See the Schedule for due dates of deliverables
One week after presentation for Practice Presentation; Certification of Grades day for Final Presentation
Contribution to Grade
- Practice Presentation: 5%
- Final Presentation: 15%
Individual and Group Contributions
Both presentations are a group presentation, however some marks will be allocated to individuals. All members of the group must present. All members will receive the same group score (unless exceptional circumstances, e.g. one member does not present). The individual score will be based on how you present your part and answer questions. Different students in your team may receive different individual scores.
Marking Criteria
Both presentations will be marked based on:
- Content quality and relevance [Group]. For example: sufficient technical depth, appropriate contributions presented, interesting and clearly explained content, reflections on learnings.

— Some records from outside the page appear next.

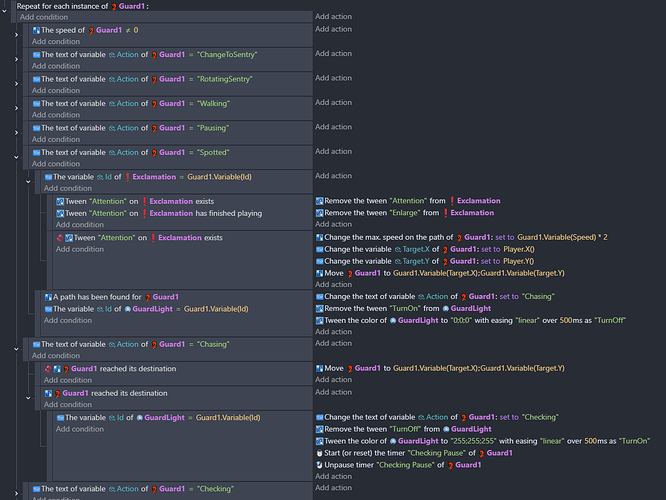Click the inverted icon on the Tween "Attention" exists condition
Screen dimensions: 666x500
[59, 237]
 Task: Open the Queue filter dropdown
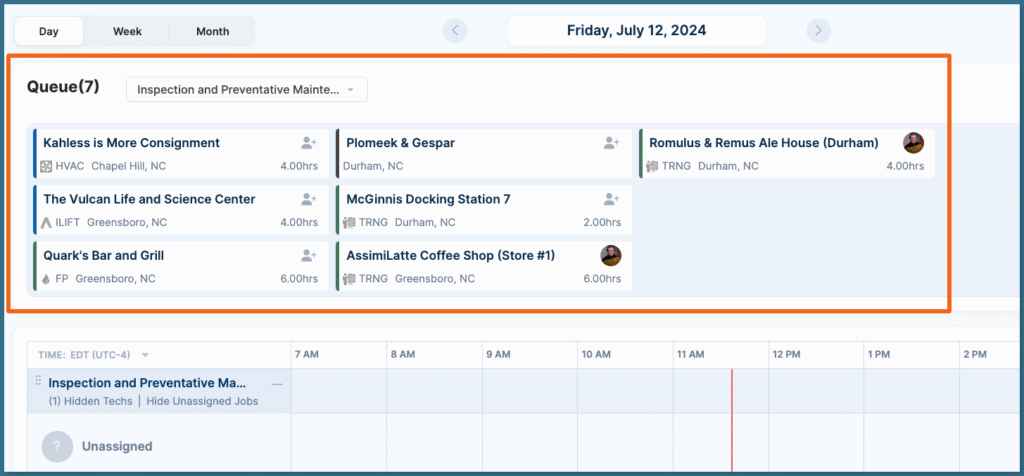(246, 90)
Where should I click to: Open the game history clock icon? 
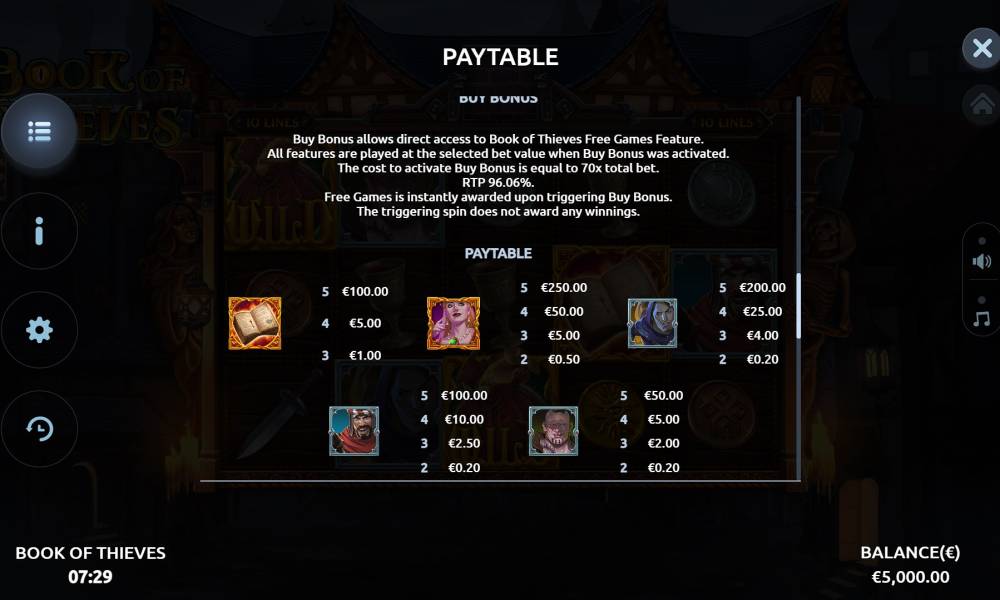coord(39,428)
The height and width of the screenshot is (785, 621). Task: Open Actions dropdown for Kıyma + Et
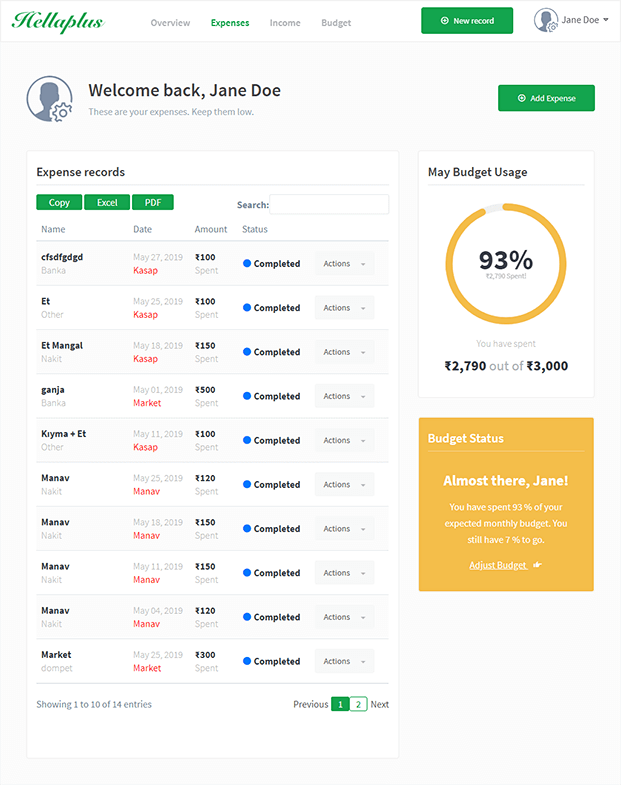344,440
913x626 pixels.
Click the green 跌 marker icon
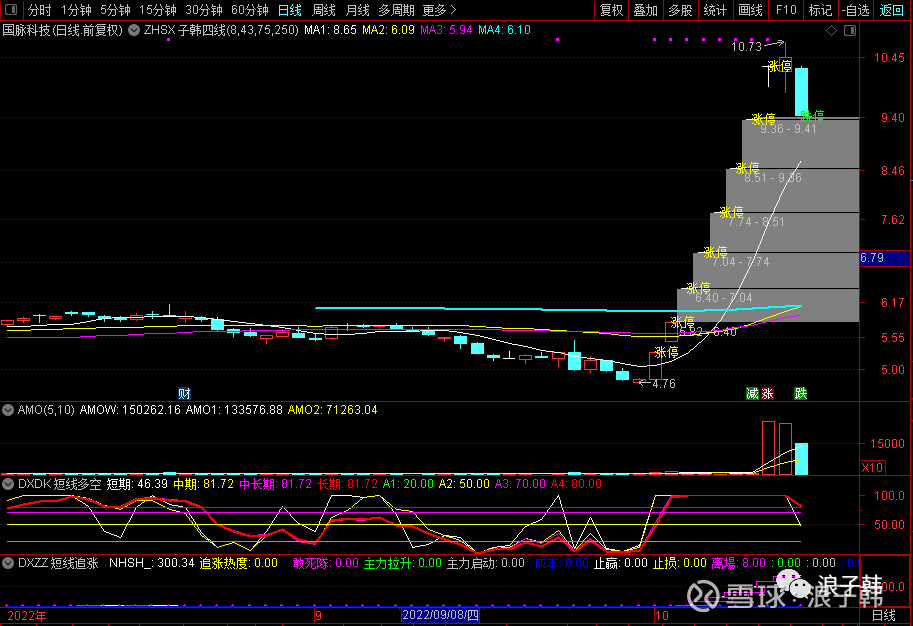click(x=800, y=393)
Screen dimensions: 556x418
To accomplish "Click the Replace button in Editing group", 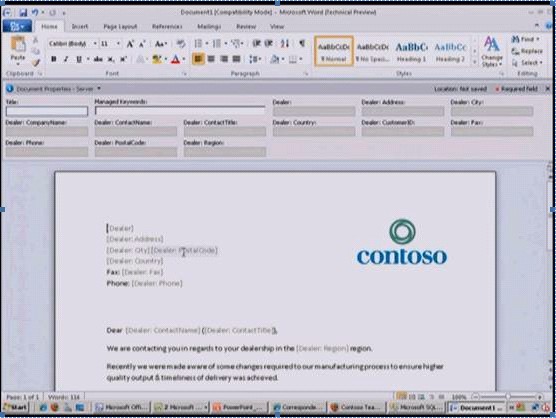I will pos(527,51).
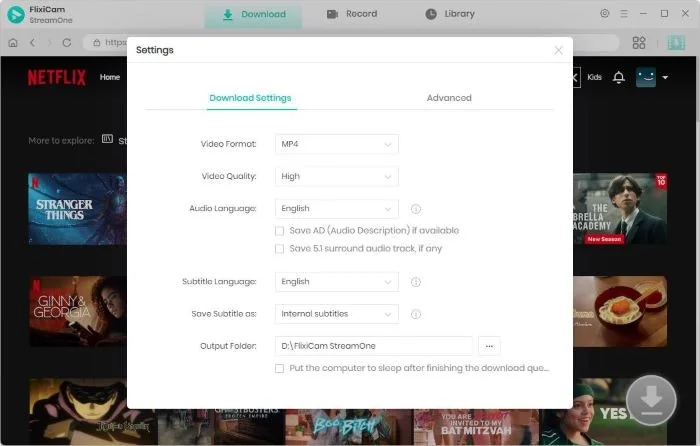Go to the Library tab

[x=450, y=14]
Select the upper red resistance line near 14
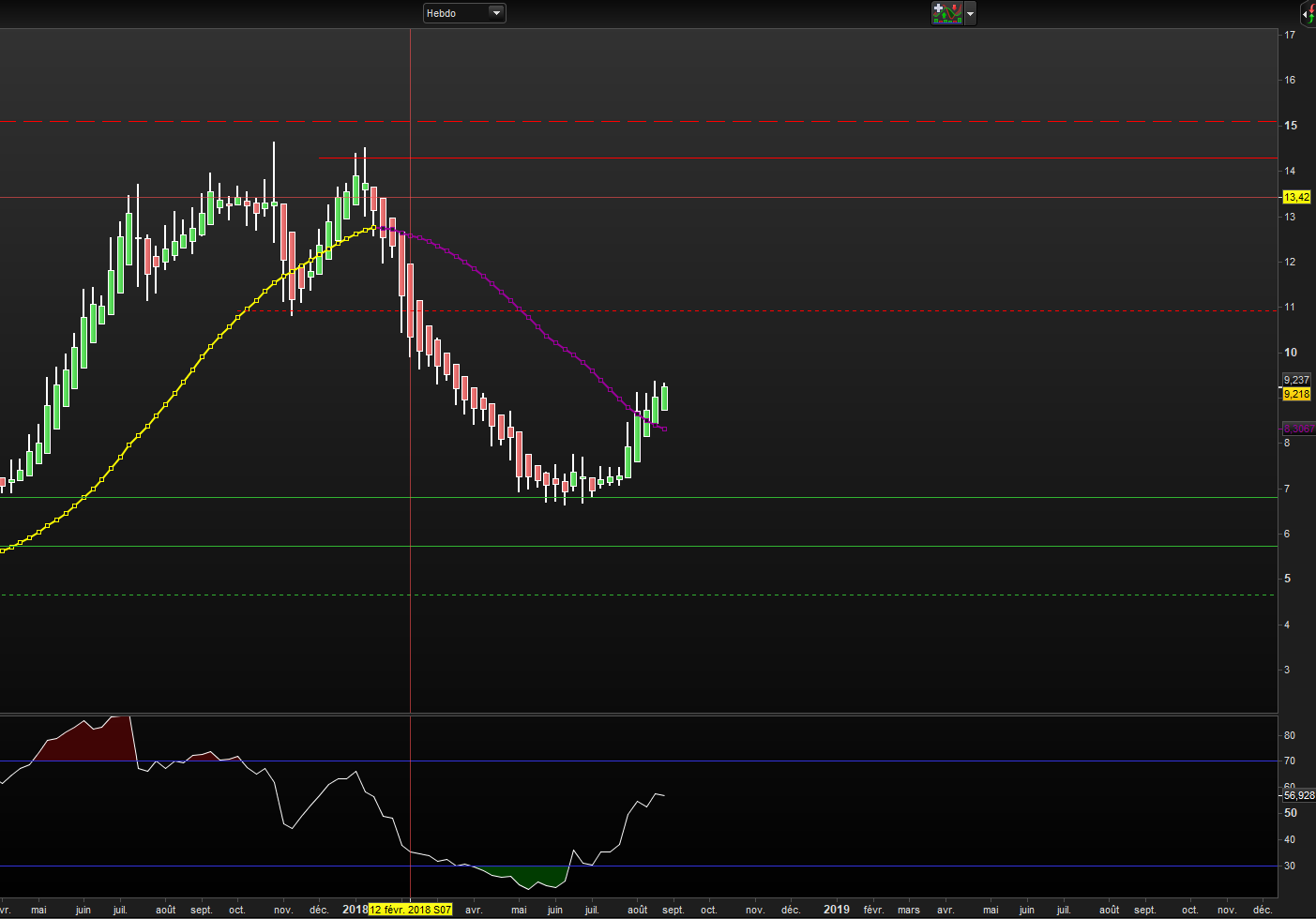The image size is (1316, 919). point(750,158)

- Demonstration of prototype/system [Group]. For example: appropriate technologies are chosen and shown; demonstrates application of knowledge and skills.
- Presentation organisation and flow [Group]. For example: keeping to time limit, preparedness, visual aids, quality of demonstrations.
- Presentation skills [Individual]. For example: speaking skills, confidence, responding to questions, demonstrated understanding of the content.
Detailed marking criteria are available on Moodle.
- Demonstrate productive participation and contribution to a project team or work environment
As a CQUniversity student you are expected to act honestly in all aspects of your academic work.
Any assessable work undertaken or submitted for review or assessment must be your own work. Assessable work is any type of work you do to meet the assessment requirements in the unit, including draft work submitted for review and feedback and final work to be assessed.
When you use the ideas, words or data of others in your assessment, you must thoroughly and clearly acknowledge the source of this information by using the correct referencing style for your unit. Using others’ work without proper acknowledgement may be considered a form of intellectual dishonesty.
Participating honestly, respectfully, responsibly, and fairly in your university study ensures the CQUniversity qualification you earn will be valued as a true indication of your individual academic achievement and will continue to receive the respect and recognition it deserves.
As a student, you are responsible for reading and following CQUniversity’s policies, including the Student Academic Integrity Policy and Procedure. This policy sets out CQUniversity’s expectations of you to act with integrity, examples of academic integrity breaches to avoid, the processes used to address alleged breaches of academic integrity, and potential penalties.
What is a breach of academic integrity?
A breach of academic integrity includes but is not limited to plagiarism, self-plagiarism, collusion, cheating, contract cheating, and academic misconduct. The Student Academic Integrity Policy and Procedure defines what these terms mean and gives examples.
Why is academic integrity important?
A breach of academic integrity may result in one or more penalties, including suspension or even expulsion from the University. It can also have negative implications for student visas and future enrolment at CQUniversity or elsewhere. Students who engage in contract cheating also risk being blackmailed by contract cheating services.
Where can I get assistance?
For academic advice and guidance, the Academic Learning Centre (ALC) can support you in becoming confident in completing assessments with integrity and of high standard.